Whose Doctor Does the Algorithm See?
Four new studies on the ethics, bias and equity gaps shaping AI in medical education.
There is a particular quality to early May in a Scottish university, when the corridors empty out as students hunker down for exams and the rest of us begin the long slog of marking. This year I have managed to squeeze in some travel to discuss the ethics and safety of AI use with colleagues in Cardiff and Swansea.
The focus of these conversations was about who AI serves, who it leaves out, and whether the rest of us, the educators, are even ready for the conversation. The four papers below sit precisely at that intersection. None offers a tidy answer, which is rather the point.
💼 Get access to my curated list of AI × MedEd jobs
Four new jobs in AI and MedEd have been posted in the last week. Upgrading to a Standard subscription unlocks live, curated trackers for specialised AI × MedEd academic, technical, and clinical positions.
This subscription is a professional development resource and may be tax-deductible or eligible for reimbursement by your employer.
A new framework for AI ethics, built from the ground up
Zainal and colleagues conducted semi-structured interviews with 30 early-career doctors, between one and five years post-graduation, drawn from nine public healthcare institutions in Singapore between April and June 20251. Purposive sampling across specialties, gender and ethnicity gave a reasonably diverse sample, and analysis followed Braun and Clarke’s reflexive thematic approach with the four classical bioethical principles used as sensitising concepts rather than a fixed coding frame. Sixteen of the participants had worked directly on AI projects in ophthalmology, orthopaedics, radiology and general surgery, while the rest used tools like ChatGPT and Russell-GPT informally. None had received structured AI ethics teaching at medical school. Across the interviews, seven recurring practical challenges emerged: system opacity, dataset bias and generalisability, data privacy and consent in networked environments, insufficient patient-specific contextualisation of outputs, hallucination risk, ambiguous accountability when something goes wrong, and a slow drift towards cognitive offloading.

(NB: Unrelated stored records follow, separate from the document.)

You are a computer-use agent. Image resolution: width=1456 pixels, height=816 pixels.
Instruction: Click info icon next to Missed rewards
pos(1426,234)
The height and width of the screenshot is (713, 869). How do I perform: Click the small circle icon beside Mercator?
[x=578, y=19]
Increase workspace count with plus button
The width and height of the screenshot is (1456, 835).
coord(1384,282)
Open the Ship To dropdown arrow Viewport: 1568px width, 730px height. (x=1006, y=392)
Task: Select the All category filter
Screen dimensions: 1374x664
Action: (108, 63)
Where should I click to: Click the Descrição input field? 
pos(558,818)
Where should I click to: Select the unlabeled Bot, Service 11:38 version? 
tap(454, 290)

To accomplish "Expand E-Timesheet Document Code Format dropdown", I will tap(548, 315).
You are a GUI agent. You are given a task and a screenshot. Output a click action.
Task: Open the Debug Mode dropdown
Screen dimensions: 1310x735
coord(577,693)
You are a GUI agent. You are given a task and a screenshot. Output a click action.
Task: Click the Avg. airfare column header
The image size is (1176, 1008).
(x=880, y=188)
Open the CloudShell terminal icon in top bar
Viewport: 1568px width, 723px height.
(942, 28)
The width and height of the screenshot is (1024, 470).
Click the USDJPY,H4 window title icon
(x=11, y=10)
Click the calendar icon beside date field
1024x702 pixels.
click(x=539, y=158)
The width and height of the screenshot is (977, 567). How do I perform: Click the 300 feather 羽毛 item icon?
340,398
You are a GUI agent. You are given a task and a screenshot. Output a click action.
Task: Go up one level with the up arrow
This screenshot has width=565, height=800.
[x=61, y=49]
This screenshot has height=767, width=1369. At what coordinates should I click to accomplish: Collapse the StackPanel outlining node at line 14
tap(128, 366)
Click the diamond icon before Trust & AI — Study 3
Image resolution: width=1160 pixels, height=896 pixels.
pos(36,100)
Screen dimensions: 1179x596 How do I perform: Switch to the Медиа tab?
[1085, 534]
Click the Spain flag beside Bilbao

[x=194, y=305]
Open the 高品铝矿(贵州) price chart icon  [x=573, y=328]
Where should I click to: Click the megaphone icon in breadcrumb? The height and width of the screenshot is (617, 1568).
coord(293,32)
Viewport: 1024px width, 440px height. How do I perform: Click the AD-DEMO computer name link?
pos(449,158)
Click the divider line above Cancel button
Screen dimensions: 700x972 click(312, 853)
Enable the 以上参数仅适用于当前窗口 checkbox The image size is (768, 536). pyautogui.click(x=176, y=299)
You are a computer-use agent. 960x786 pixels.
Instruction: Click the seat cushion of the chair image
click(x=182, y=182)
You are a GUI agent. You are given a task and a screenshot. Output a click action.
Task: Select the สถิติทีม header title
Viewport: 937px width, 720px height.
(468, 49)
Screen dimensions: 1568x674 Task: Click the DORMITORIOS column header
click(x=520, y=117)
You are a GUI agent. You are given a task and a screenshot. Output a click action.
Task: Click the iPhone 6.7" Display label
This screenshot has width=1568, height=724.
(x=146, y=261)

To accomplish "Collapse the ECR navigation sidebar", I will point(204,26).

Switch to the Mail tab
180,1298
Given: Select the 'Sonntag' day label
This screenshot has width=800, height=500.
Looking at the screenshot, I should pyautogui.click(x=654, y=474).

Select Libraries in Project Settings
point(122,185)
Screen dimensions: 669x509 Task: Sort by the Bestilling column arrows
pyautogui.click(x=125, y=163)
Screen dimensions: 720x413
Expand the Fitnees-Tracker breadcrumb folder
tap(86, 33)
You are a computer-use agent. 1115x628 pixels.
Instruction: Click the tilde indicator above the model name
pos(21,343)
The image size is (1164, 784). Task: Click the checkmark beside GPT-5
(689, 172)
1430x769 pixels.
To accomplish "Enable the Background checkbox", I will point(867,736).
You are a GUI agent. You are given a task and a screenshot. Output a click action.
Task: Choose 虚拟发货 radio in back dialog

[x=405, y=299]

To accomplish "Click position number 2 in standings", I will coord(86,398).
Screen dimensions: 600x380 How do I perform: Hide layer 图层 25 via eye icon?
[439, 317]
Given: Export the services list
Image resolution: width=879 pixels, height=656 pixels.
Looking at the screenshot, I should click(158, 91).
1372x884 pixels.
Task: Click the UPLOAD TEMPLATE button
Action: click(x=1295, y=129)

From this analysis the authors propose the Digital-Age Clinical AI Ethics Competence (DCEC) framework, comprising four domains (epistemic awareness, relational integrity, reflexive accountability and adaptive professionalism) anchored by ethical digital literacy. Each domain is operationalised with concrete suggestions for OSCE stations, reflective portfolios and ethics vivas. The framework’s strength is that it reframes classical principlism through the realities clinicians actually encounter, rather than treating AI as a special case of confidentiality or beneficence. Its limitation, at this stage, is that it remains a conceptual proposal derived from a single jurisdiction’s qualitative data, and whether the four domains translate into measurable competencies in undergraduate or postgraduate curricula is the obvious next question. For educators outside medicine, the takeaway may simply be that domain-specific ethics teaching needs to be updated alongside the tools, not several years after them.
What does an AI think a doctor looks like?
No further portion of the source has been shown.